Project Comparison Table
| Project | Difficulty | Time | Depth of Understanding | Fun Factor |
|---|---|---|---|---|
| 1. Log Analyzer | Level 1 | Weekend | HTTP Lifecycle | 3/5 |
| 2. CDI Registry | Level 2 | 1 Week | Decoupling | 4/5 |
| 3. Ledger | Level 3 | 2 Weeks | ACID / ORM | 3/5 |
| 4. Audit Interceptor | Level 2 | 4 Days | AOP / Containers | 5/5 |
| 5. Multi-tenant SaaS | Level 4 | 3 Weeks | Architecture | 4/5 |
| 6. Event Engine | Level 2 | 1 Week | Reactive Design | 4/5 |
| 7. Support API | Level 2 | 1 Week | API Standards | 3/5 |
| 8. Secure Bank | Level 3 | 1 Week | Security | 3/5 |
| 9. JTA Workflow | Level 4 | 2 Weeks | Reliability | 2/5 |
| 10. JMS Processor | Level 3 | 2 Weeks | Async Messaging | 5/5 |
Recommendation
If you are a Spring developer: Start with Project 4 (Interceptors) and Project 6 (Events). This will reveal the “magic” behind Spring’s @Transactional and @EventListener by showing you the standard Jakarta EE way of doing it.
If you are a Beginner: Start with Project 1 (Servlets). Understanding the request lifecycle is the foundation for everything else.

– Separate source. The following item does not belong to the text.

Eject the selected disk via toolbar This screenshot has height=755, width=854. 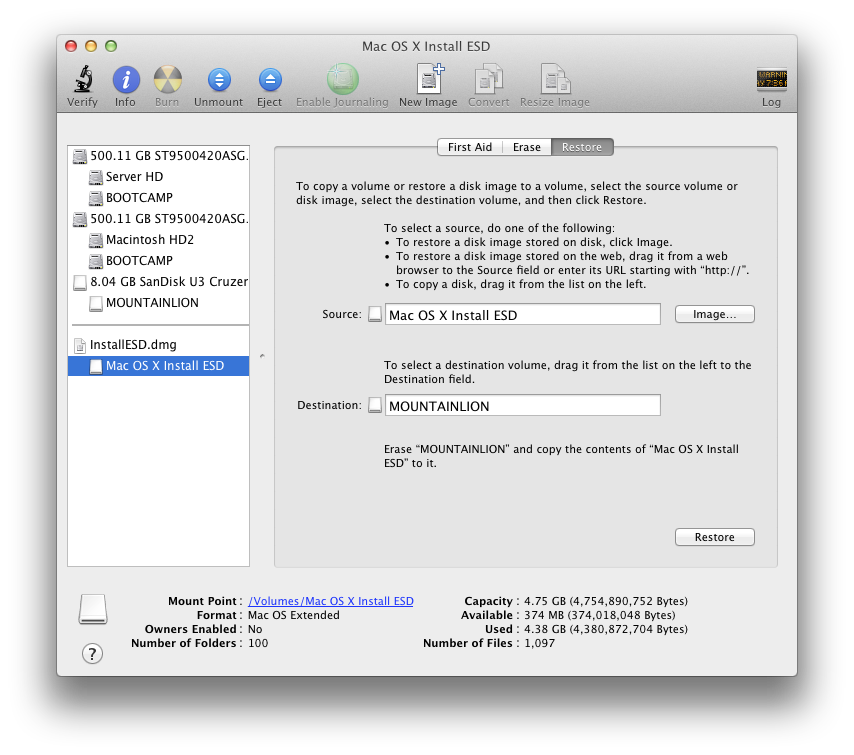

Final Overall Project: The Enterprise ERP Backbone
What you’ll build: A comprehensive ERP (Enterprise Resource Planning) system that integrates all previous projects. It will have a REST API (Project 7), multi-tenancy for different companies (Project 5), a secure banking/payment module (Project 8), a messaging-based shipping processor (Project 10), and a full audit trail (Project 4).
Success Criteria:
- All components are loosely coupled via CDI Events.

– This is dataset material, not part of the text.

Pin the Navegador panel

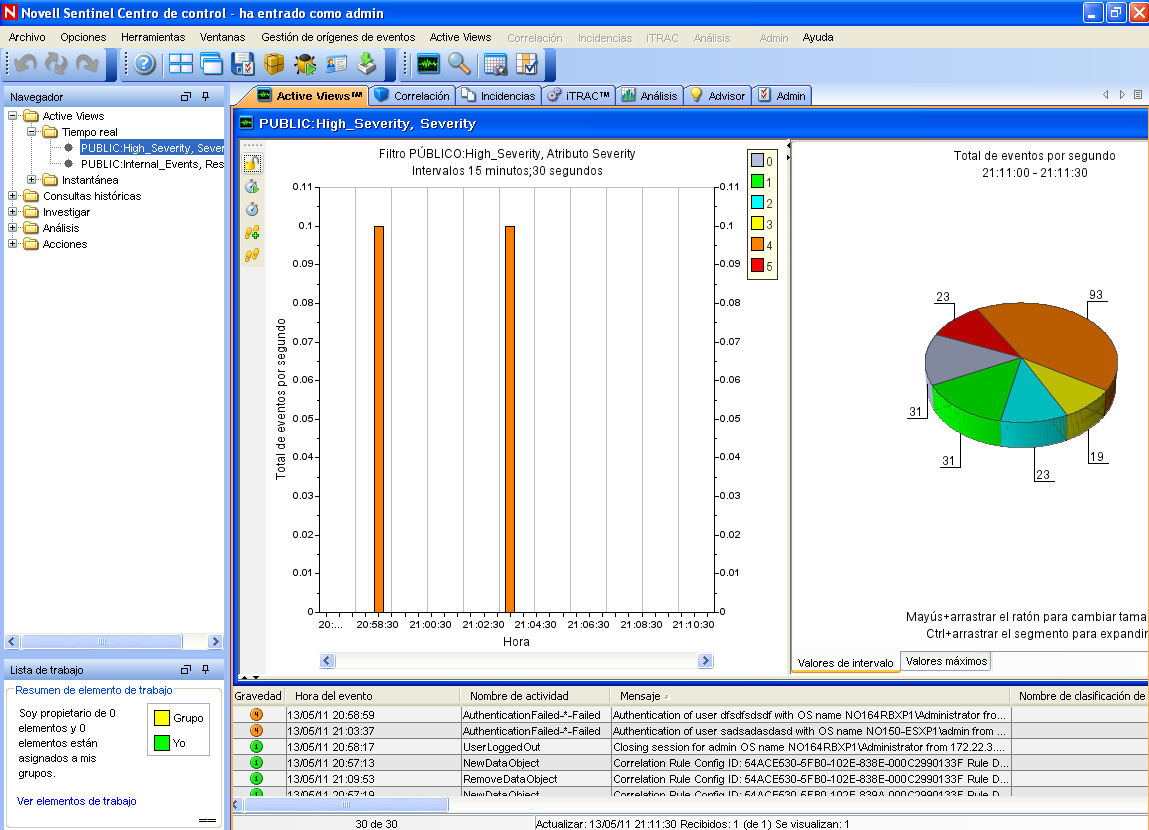click(x=206, y=97)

- Security is handled via the container (no custom login filters).
- The system survives a database crash mid-transaction without losing data (JTA).
- Deployable to a standard Jakarta EE server without any external dependencies besides the JDBC driver.
Summary
This learning path covers Jakarta EE through 10 hands-on projects. Here’s the complete list:
| # | Project Name | Main Language | Difficulty | Time Estimate |
|---|---|---|---|---|
| 1 | Log Analyzer | Java | Beginner | Weekend |
| 2 | CDI Registry | Java | Intermediate | 1 Week |
| 3 | Ledger | Java | Advanced | 2 Weeks |
| 4 | Audit Interceptor | Java | Intermediate | 5 Days |
| 5 | Multi-tenant SaaS | Java | Expert | 3 Weeks |
| 6 | Event Engine | Java | Intermediate | 1 Week |
| 7 | Support API | Java | Intermediate | 1 Week |
| 8 | Secure Bank | Java | Advanced | 1 Week |
| 9 | JTA Workflow | Java | Expert | 2 Weeks |
| 10 | JMS Processor | Java | Advanced | 2 Weeks |
Expected Outcomes
After completing these projects, you will:
- Understand the JVM’s Enterprise Container model.
- Master the three pillars: Servlets (Web), CDI (Injection), and JPA (Data).
- Be able to build robust, distributed systems using only standards.
- Understand the “Magic” behind modern Java frameworks.
- Be fully prepared for Senior Java Backend Engineer interviews.
You’ll have built 10 working projects that demonstrate deep understanding of Jakarta EE from first principles.